• Requirement:
Please duplicate the items, beginning at the line that contains "You are a GUI" and continuing through the end of the items, and leave the pictures out of your answer.

Entries shown START

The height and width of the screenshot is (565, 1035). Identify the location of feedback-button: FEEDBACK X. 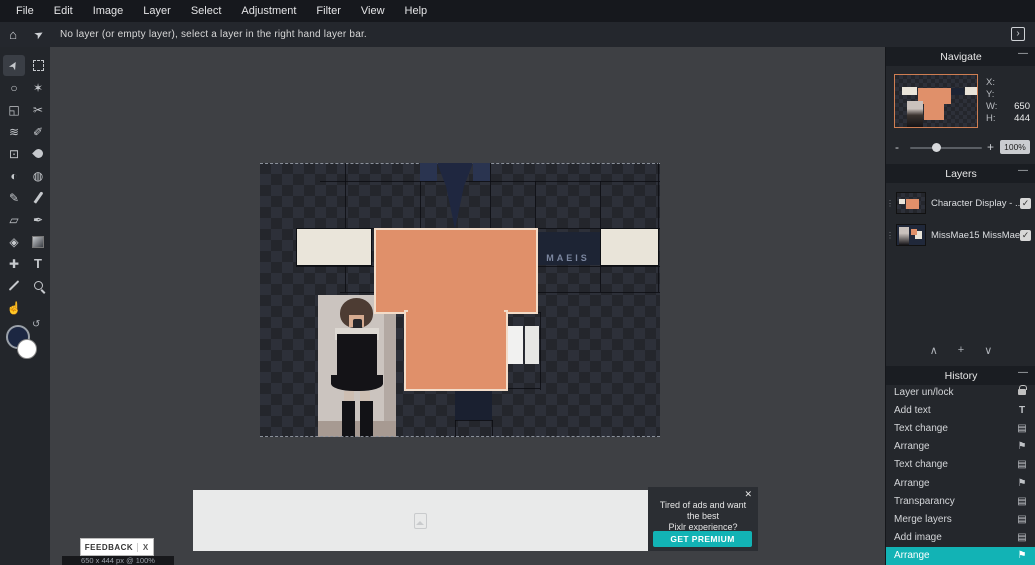
(117, 547).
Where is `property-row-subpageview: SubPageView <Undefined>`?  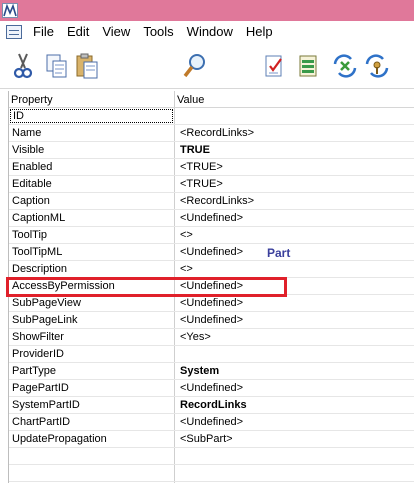 property-row-subpageview: SubPageView <Undefined> is located at coordinates (212, 304).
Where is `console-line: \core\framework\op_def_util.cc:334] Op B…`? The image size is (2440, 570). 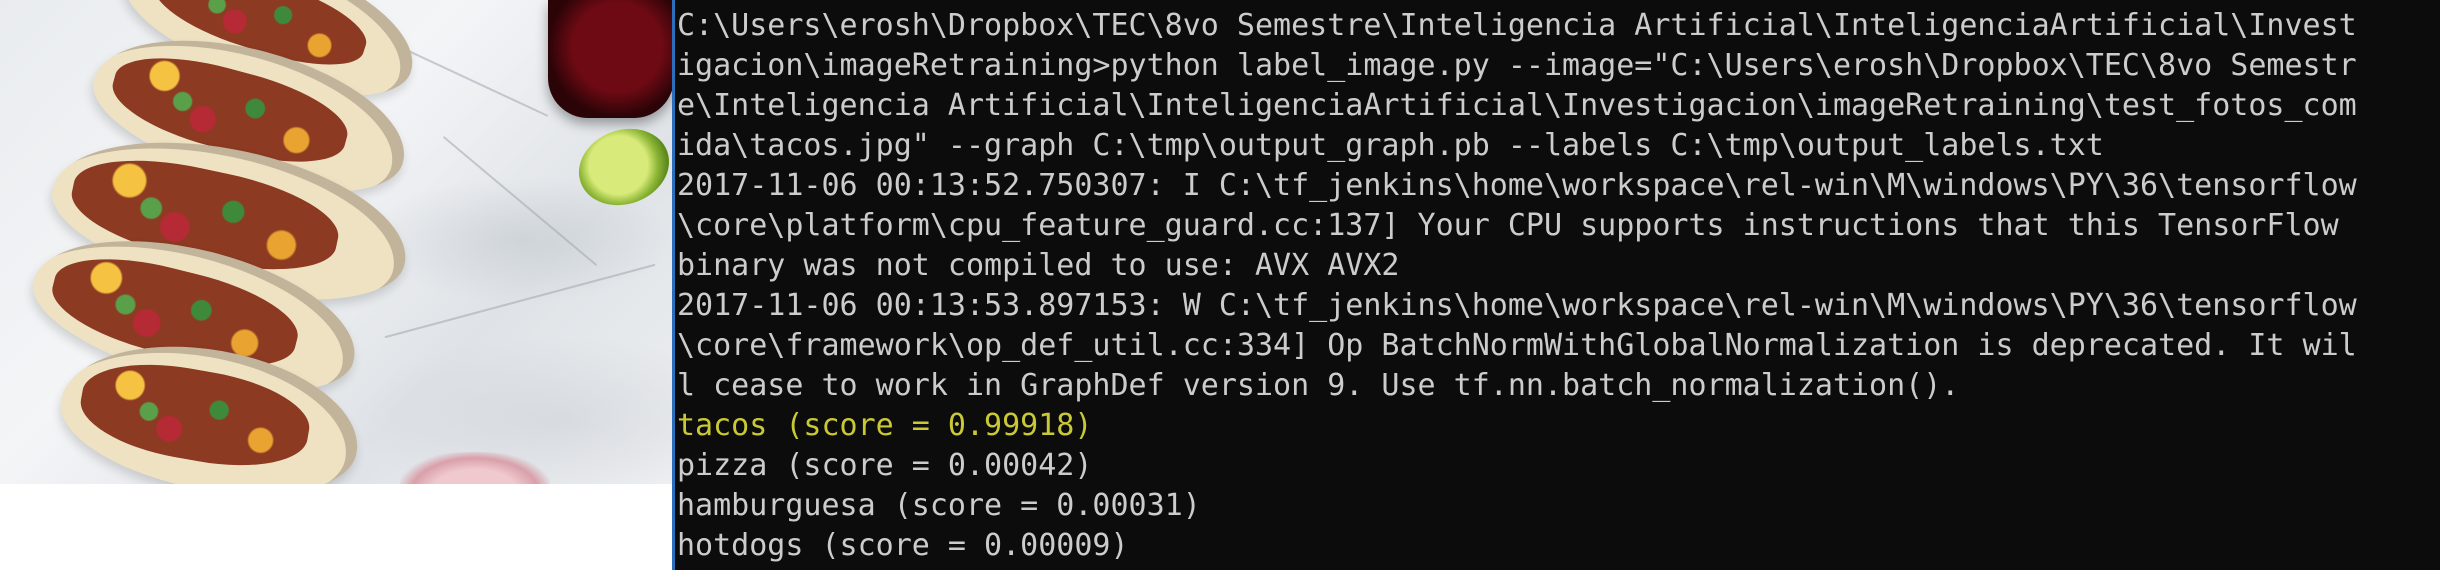 console-line: \core\framework\op_def_util.cc:334] Op B… is located at coordinates (1517, 346).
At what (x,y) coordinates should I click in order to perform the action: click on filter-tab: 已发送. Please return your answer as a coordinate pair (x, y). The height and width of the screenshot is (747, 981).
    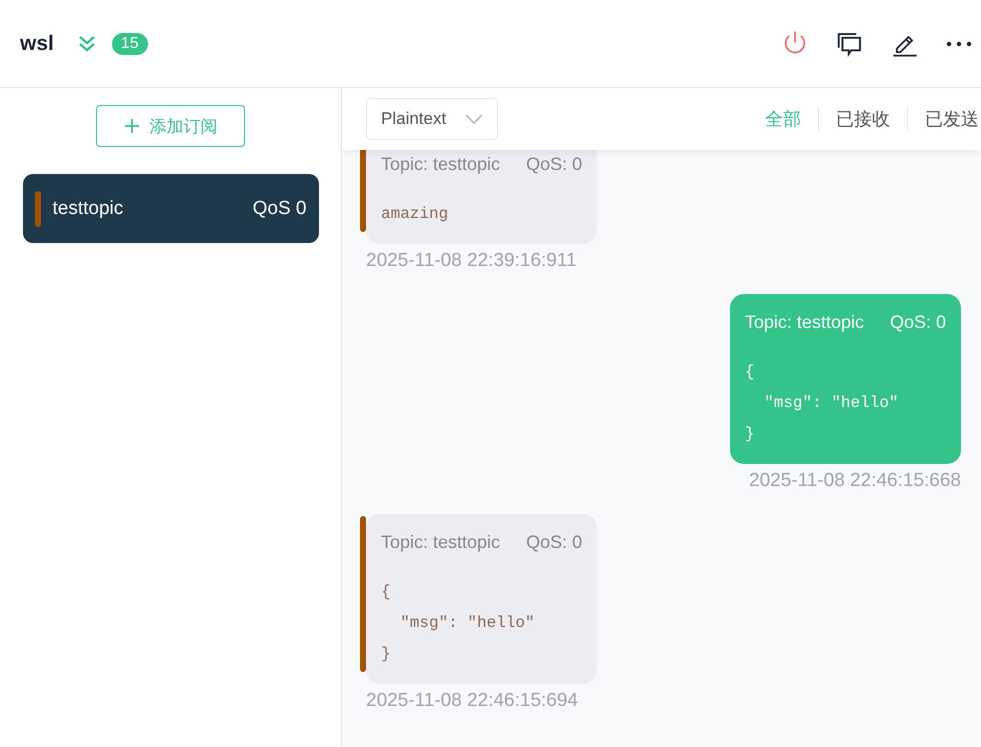
    Looking at the image, I should click on (944, 119).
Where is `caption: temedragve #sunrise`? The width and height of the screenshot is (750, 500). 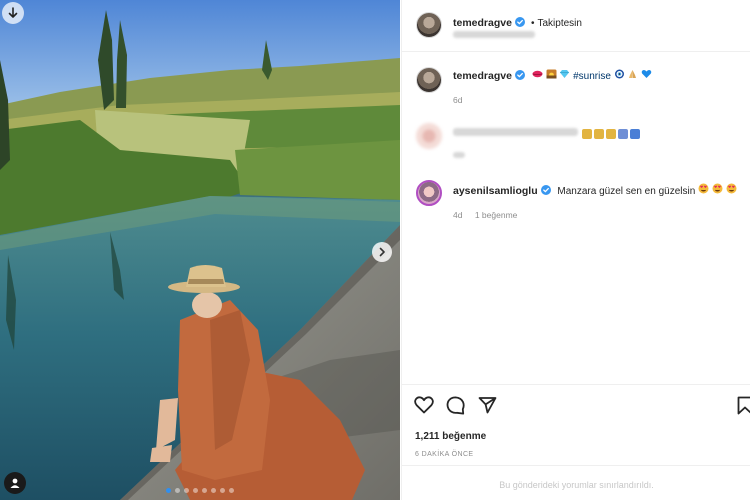
caption: temedragve #sunrise is located at coordinates (552, 76).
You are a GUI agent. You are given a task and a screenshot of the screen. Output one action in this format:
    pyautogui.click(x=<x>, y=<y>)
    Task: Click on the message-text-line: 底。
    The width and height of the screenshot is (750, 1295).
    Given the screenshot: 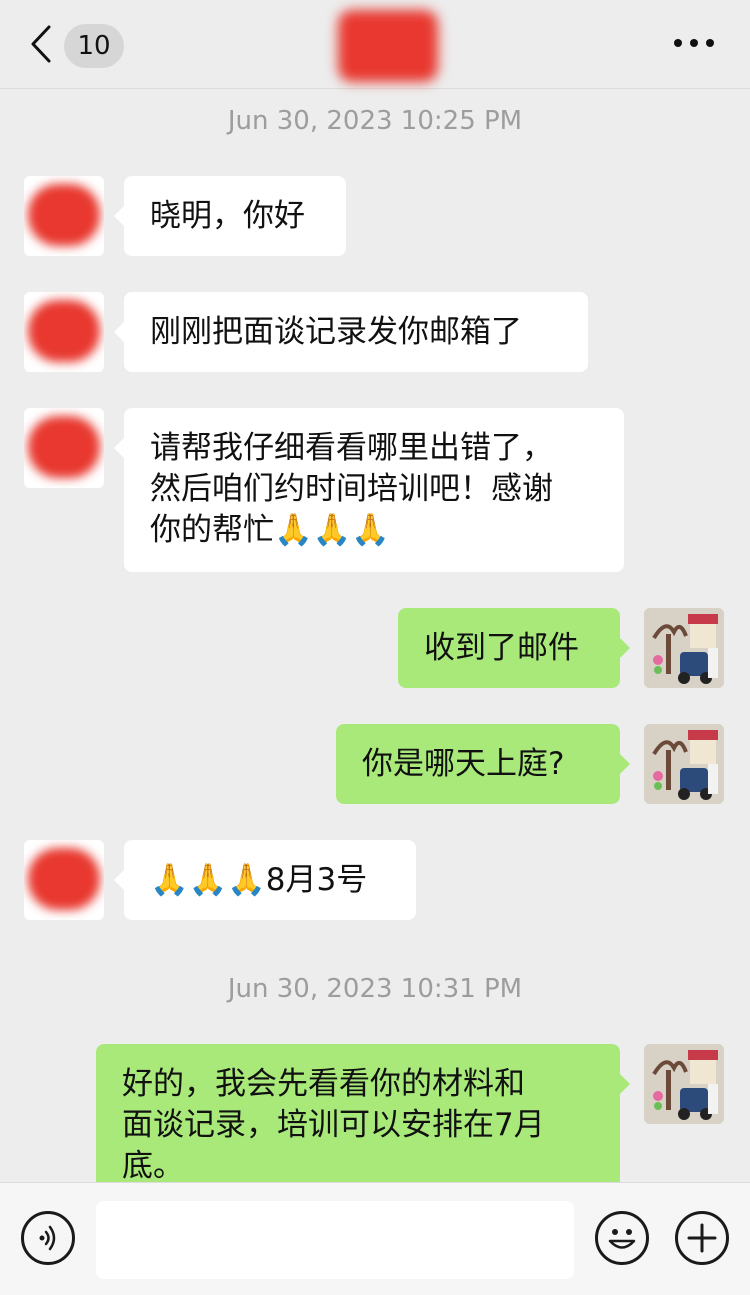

Entries shown END

• Answer for this exercise:
You are a GUI agent. You are given a task and a screenshot of the screen. Output one action in this format:
    pyautogui.click(x=<x>, y=<y>)
    Task: Click on the message-text-line: 底。
    The width and height of the screenshot is (750, 1295).
    Given the screenshot: 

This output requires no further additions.